◆ Goal
Collect each line of the entries below that contains the word "resolution", and copy those lines as they appear.

[Entries contained in a dataset]

------------------------------------------------------------

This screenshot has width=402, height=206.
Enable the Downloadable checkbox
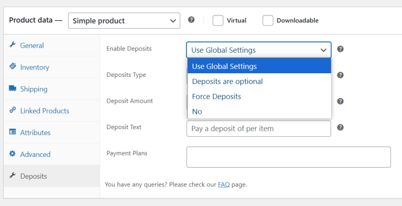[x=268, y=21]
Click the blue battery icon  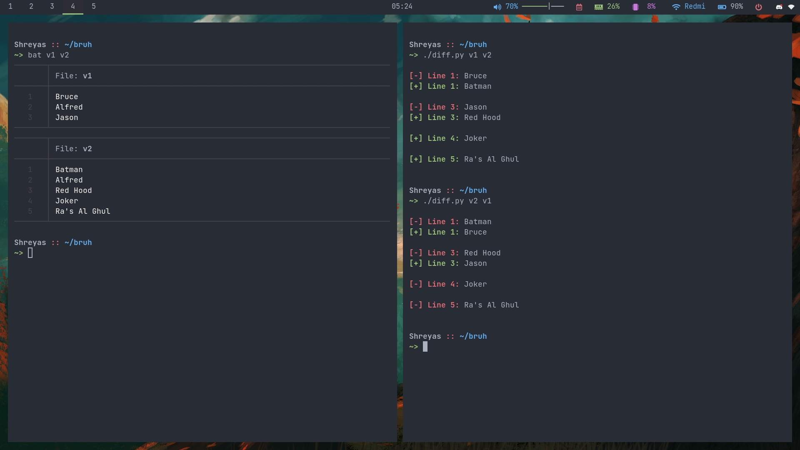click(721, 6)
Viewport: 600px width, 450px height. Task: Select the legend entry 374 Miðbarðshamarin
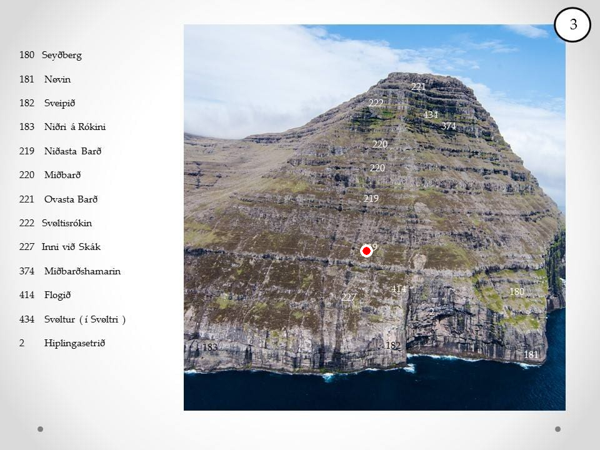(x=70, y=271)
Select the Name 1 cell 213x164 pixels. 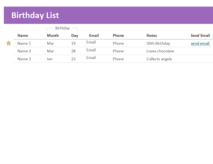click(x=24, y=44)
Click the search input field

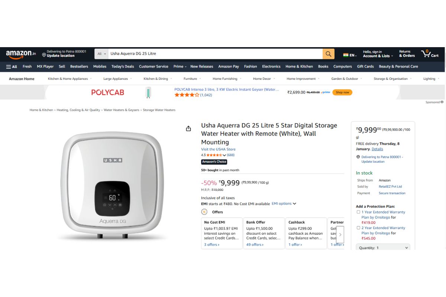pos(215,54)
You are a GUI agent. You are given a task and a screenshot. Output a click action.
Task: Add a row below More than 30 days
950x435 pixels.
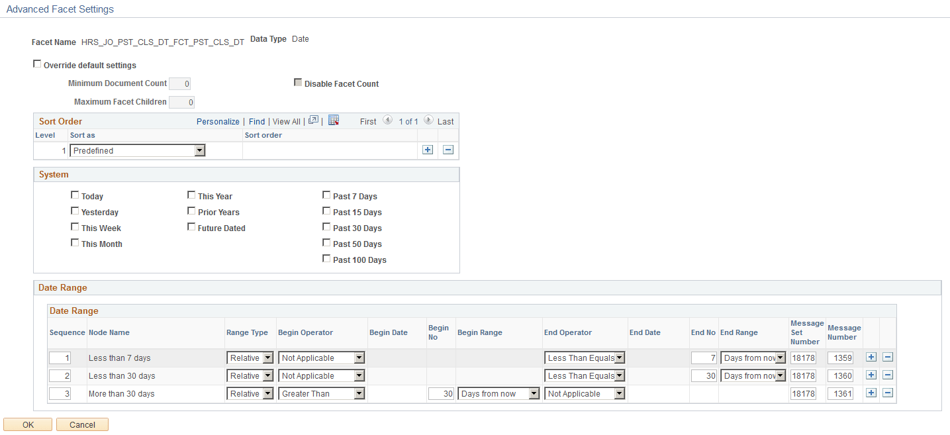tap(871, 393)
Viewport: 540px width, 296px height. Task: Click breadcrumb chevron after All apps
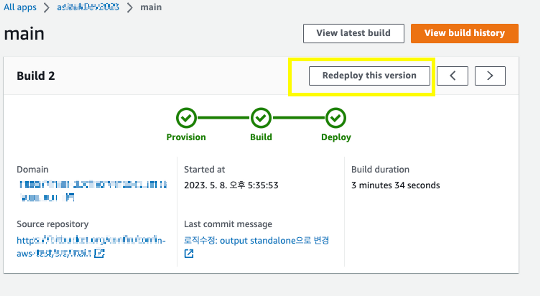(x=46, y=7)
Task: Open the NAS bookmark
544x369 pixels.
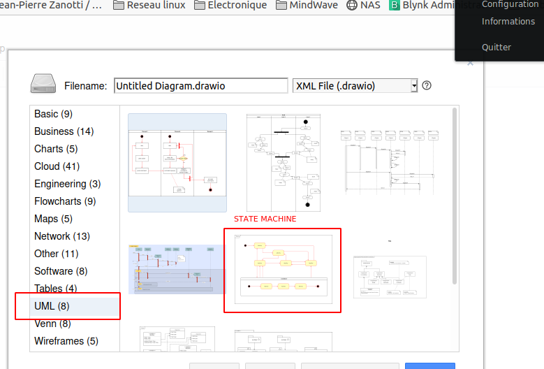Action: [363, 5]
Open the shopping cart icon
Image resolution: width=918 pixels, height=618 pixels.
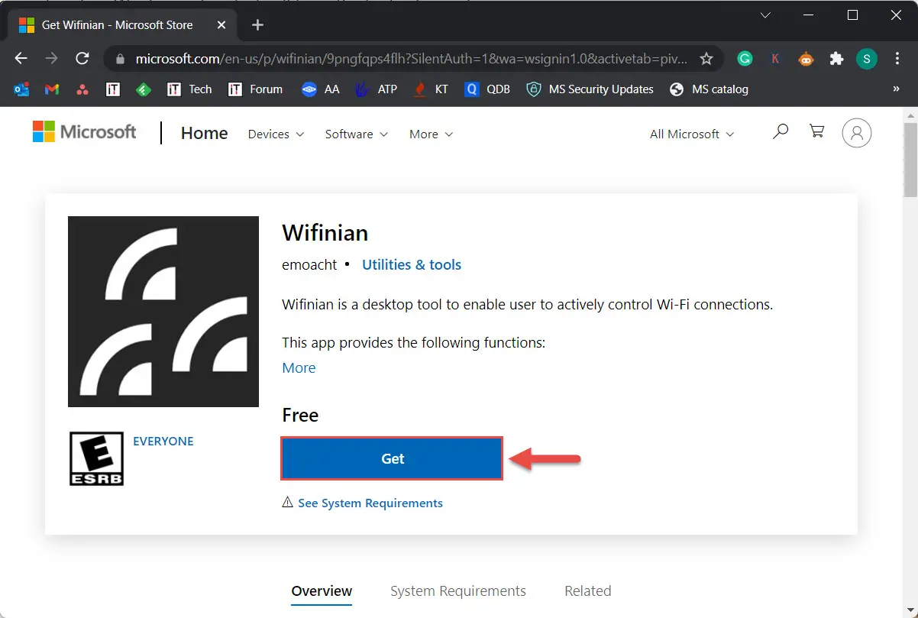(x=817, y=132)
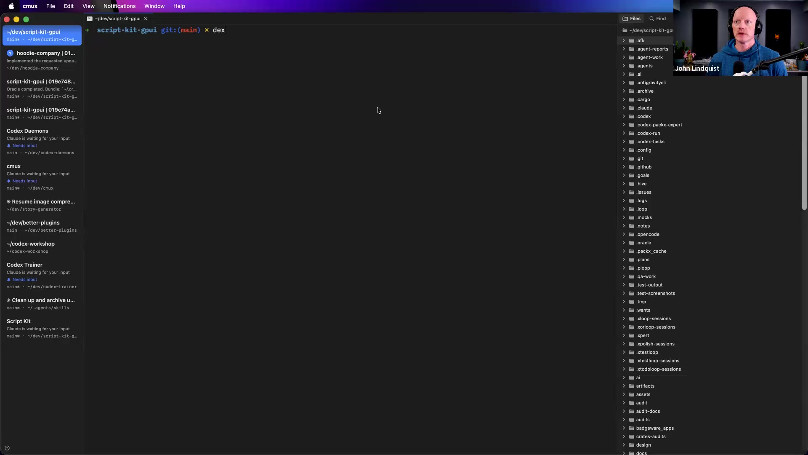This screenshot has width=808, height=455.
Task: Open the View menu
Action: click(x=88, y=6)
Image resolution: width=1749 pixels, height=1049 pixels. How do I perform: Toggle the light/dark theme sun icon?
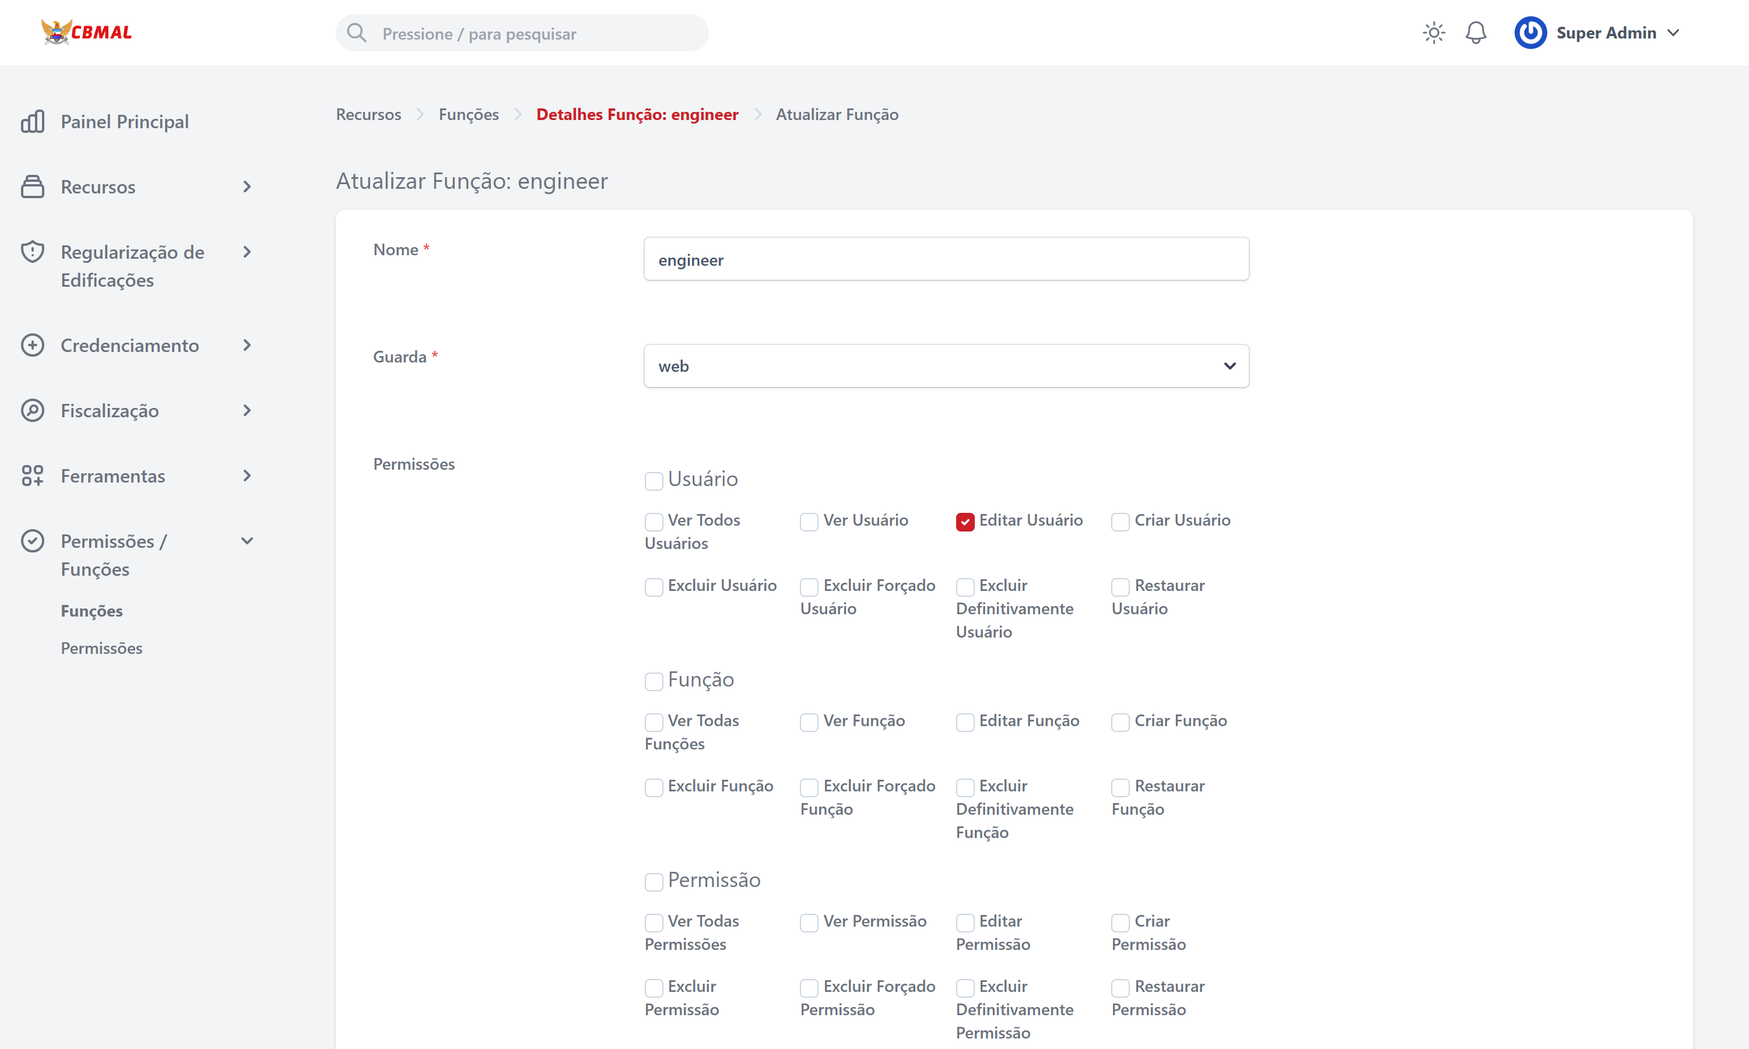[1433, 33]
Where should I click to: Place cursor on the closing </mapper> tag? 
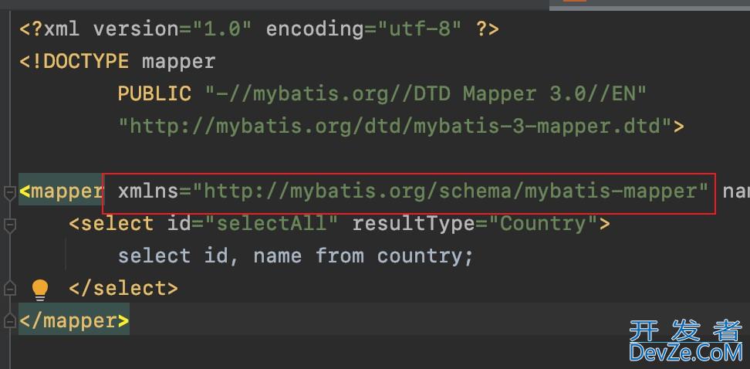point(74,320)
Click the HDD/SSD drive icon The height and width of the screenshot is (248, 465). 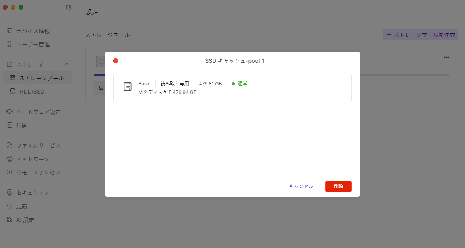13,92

------------------------------------------------------------

◆ Result for this task
Image resolution: width=918 pixels, height=618 pixels.
Image resolution: width=1749 pixels, height=1049 pixels. How do I perform: Toggle the light/dark theme sun icon?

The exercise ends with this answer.